He aims to return to form in his first season with his new team, to be a veteran they can build around.
“Yeah, I mean I would love to,” said McCarthy, who has a 63-72 record and 4.15 ERA in 240 games (182 starts) with six major league teams over a dozen seasons, the past three with the Dodgers. “There’s a sense of respect that comes with that. If I’m performing at that level, that they feel like you have something to give them it’d be great. But it’s not something I’m demanding from the outset.
“I just want to be enough of a professional and enough of a competitor that they see that I might have something to offer them.”

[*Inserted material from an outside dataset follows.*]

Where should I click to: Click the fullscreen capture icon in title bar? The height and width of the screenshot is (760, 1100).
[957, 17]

It’s a different feel around the Braves, who’ve been through three seasons with at least 90 losses, than it was with the Dodgers, who’ve been baseball biggest spenders recently and operating in World Series-or-bust mode.
But McCarthy said his transition is made easier by having Anthopoulos, who was a Dodgers vice president the past two seasons, and Alex Tamin, who was hired away from the Dodgers by Anthopoulos to serve as director of major league operations. He also has a couple of his Dodgers teammates, pitcher Scott Kazmir and utility man Charlie Culberson, who came to the Braves in the same December trade that brought McCarthy.

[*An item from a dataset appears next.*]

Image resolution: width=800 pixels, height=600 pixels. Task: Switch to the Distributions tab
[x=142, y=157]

“(Tamen) has a lot of interactions with the players, and so I’ve gotten to know him the past couple of years,” he said. “So there’s some familiarity, it’s not like where you’re coming over completely blank and nobody knows what you’ve done. There will be some sounding boards that I can go to where it’s, hey, does this look like anything like what we had before? Better, worse?
“I threw to (Braves catcher Kurt) Suzuki a couple of years in Oakland and loved him to death, so he’s got familiarity. There’s enough people here where it’s not like I’m on my island. I’ve got a little group here I can speak with.”